- [Records]
..........
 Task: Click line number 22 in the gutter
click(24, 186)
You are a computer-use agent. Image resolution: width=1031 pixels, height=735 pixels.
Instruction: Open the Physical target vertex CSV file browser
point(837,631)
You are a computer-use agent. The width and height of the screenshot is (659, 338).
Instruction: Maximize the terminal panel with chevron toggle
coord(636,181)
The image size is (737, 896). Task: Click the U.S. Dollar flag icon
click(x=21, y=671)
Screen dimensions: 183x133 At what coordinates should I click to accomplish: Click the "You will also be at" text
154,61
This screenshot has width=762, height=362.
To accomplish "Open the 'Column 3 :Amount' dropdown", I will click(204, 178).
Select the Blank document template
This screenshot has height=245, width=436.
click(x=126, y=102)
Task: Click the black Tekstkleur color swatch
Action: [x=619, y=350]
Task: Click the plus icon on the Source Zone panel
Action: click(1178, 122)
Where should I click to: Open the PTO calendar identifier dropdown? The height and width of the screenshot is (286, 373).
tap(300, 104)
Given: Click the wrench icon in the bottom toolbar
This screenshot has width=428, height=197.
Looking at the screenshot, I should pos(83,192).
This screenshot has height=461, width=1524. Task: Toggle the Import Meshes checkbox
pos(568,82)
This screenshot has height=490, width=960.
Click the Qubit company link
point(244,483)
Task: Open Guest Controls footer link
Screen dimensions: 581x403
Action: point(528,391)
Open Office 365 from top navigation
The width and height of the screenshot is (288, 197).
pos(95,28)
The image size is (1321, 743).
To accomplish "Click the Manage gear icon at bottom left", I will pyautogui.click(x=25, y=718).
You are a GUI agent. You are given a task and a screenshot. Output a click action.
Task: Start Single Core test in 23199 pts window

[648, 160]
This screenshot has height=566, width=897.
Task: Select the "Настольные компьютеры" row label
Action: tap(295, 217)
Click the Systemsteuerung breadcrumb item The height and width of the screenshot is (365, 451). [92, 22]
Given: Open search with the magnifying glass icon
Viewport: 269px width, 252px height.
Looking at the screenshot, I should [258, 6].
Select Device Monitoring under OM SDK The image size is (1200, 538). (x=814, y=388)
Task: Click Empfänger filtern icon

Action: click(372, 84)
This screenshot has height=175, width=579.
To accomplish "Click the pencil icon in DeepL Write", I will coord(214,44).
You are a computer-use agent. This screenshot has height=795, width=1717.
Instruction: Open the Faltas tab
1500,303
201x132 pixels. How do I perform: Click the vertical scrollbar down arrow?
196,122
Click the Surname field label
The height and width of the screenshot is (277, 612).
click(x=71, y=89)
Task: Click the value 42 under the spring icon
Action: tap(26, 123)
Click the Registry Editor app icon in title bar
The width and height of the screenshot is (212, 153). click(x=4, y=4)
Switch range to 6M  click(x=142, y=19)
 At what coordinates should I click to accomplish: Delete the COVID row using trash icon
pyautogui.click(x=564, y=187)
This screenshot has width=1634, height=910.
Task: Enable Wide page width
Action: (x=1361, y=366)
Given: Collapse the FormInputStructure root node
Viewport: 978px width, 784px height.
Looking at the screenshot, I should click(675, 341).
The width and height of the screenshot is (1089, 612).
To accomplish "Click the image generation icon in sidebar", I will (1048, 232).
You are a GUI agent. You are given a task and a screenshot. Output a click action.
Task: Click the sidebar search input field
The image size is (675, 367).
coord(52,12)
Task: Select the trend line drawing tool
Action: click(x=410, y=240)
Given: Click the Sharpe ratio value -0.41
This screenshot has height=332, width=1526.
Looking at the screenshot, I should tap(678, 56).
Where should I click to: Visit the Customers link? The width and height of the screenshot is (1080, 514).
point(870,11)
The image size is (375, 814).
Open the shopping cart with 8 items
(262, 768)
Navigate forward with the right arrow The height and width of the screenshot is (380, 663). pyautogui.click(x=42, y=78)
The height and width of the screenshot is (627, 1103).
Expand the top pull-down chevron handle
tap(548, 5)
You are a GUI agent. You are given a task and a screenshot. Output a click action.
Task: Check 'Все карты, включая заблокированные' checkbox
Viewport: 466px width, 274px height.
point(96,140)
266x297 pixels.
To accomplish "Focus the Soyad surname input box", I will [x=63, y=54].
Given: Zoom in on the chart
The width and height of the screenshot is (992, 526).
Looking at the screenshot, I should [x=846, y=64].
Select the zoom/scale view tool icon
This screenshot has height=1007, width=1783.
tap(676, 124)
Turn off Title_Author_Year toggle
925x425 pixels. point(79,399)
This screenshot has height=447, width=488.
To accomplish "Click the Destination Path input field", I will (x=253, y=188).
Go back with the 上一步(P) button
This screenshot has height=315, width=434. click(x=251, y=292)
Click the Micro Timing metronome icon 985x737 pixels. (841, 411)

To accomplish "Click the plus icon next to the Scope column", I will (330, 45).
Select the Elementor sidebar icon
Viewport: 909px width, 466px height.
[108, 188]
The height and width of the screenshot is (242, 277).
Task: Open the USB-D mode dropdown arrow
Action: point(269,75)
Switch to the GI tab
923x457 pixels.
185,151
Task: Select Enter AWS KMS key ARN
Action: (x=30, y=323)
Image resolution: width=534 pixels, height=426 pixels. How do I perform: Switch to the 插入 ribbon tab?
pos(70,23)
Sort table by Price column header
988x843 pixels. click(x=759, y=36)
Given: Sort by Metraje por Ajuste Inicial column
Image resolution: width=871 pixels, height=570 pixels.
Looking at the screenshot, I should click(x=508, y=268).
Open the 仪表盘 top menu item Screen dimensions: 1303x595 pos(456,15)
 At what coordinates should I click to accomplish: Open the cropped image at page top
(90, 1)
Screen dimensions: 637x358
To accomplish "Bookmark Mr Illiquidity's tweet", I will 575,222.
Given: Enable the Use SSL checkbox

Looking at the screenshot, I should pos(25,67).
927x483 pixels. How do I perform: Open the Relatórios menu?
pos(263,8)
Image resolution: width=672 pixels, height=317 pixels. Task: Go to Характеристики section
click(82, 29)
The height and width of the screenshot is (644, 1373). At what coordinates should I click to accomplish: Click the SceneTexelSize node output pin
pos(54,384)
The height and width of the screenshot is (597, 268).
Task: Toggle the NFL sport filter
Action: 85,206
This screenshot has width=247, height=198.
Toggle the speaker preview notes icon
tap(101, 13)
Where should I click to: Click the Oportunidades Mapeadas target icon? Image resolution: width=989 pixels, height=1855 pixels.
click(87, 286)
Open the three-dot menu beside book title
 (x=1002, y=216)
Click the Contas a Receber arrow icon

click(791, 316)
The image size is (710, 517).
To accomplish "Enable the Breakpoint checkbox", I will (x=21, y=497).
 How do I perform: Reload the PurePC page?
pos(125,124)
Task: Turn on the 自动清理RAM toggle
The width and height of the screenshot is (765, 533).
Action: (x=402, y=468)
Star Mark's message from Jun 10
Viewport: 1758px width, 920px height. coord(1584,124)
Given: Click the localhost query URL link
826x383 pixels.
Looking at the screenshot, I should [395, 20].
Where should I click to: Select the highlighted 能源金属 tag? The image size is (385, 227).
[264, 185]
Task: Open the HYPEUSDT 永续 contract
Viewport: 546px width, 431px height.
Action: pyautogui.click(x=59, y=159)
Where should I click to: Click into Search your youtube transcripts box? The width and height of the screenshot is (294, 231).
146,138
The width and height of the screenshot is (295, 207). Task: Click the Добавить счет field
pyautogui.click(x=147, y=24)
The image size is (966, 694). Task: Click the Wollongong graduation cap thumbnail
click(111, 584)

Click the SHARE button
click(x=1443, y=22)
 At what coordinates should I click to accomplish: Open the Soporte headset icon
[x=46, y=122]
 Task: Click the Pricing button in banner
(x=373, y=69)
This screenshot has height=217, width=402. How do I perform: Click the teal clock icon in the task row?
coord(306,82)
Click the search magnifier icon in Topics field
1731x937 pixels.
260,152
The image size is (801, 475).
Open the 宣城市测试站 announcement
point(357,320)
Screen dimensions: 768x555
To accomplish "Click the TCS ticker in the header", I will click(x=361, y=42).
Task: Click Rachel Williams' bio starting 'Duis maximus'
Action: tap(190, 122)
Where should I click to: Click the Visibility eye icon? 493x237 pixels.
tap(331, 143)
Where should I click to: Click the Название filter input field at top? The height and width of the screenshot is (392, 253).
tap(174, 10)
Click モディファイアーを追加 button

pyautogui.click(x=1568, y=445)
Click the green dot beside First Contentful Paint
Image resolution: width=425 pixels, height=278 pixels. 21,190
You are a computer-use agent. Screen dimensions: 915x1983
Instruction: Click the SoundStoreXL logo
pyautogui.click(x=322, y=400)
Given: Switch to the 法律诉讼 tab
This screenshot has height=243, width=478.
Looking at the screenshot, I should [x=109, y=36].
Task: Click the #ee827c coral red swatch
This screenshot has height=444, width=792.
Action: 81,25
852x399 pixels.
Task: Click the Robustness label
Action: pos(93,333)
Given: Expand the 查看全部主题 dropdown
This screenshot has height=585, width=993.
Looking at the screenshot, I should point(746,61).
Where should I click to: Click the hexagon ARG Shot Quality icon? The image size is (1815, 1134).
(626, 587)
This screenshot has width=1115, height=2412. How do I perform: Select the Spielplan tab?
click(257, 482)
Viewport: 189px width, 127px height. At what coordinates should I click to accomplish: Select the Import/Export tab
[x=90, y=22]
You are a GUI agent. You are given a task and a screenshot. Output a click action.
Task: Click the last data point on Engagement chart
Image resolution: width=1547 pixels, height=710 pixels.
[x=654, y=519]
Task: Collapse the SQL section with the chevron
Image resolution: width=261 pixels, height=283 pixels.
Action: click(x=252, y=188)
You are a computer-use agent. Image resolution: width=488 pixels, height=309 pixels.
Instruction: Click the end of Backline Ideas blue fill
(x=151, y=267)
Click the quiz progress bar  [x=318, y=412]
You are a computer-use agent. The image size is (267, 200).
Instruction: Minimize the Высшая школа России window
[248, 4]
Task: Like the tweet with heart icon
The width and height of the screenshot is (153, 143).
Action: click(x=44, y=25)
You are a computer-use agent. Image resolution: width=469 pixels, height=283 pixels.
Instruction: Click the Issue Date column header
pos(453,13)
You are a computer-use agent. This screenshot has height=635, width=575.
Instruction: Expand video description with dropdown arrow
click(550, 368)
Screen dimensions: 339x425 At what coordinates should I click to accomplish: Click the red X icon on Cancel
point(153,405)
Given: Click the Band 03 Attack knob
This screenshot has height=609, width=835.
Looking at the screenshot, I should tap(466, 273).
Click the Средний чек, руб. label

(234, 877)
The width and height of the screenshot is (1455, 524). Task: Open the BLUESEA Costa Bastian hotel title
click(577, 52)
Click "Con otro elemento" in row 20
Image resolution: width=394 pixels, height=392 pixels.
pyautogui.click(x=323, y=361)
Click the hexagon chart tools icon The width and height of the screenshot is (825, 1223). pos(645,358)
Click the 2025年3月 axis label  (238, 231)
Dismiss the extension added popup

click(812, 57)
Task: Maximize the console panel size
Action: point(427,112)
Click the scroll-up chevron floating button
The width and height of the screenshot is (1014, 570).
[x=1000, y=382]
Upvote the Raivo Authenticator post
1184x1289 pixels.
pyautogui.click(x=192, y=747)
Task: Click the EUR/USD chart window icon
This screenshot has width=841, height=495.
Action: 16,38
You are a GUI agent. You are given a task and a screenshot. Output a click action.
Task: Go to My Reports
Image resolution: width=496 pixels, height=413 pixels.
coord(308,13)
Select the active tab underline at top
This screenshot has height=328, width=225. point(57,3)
..........
- [Written problem]
Reproduce the rows above verbatim, beginning with the line containing "This screenshot has height=447, width=488." and continuing through the line containing "click(82, 29)".

- [Written solution]
This screenshot has height=447, width=488.
To accomplish "Click the Destination Path input field", I will (x=253, y=188).
Go back with the 上一步(P) button
This screenshot has height=315, width=434. click(x=251, y=292)
Click the Micro Timing metronome icon 985x737 pixels. (841, 411)

To accomplish "Click the plus icon next to the Scope column", I will (330, 45).
Select the Elementor sidebar icon
Viewport: 909px width, 466px height.
[108, 188]
The height and width of the screenshot is (242, 277).
Task: Open the USB-D mode dropdown arrow
Action: point(269,75)
Switch to the GI tab
923x457 pixels.
185,151
Task: Select Enter AWS KMS key ARN
Action: (x=30, y=323)
Image resolution: width=534 pixels, height=426 pixels. How do I perform: Switch to the 插入 ribbon tab?
pos(70,23)
Sort table by Price column header
988x843 pixels. click(x=759, y=36)
Given: Sort by Metraje por Ajuste Inicial column
Image resolution: width=871 pixels, height=570 pixels.
Looking at the screenshot, I should click(x=508, y=268).
Open the 仪表盘 top menu item Screen dimensions: 1303x595 pos(456,15)
 At what coordinates should I click to accomplish: Open the cropped image at page top
(90, 1)
Screen dimensions: 637x358
To accomplish "Bookmark Mr Illiquidity's tweet", I will 575,222.
Given: Enable the Use SSL checkbox

Looking at the screenshot, I should pos(25,67).
927x483 pixels. How do I perform: Open the Relatórios menu?
pos(263,8)
Image resolution: width=672 pixels, height=317 pixels. Task: Go to Характеристики section
click(82, 29)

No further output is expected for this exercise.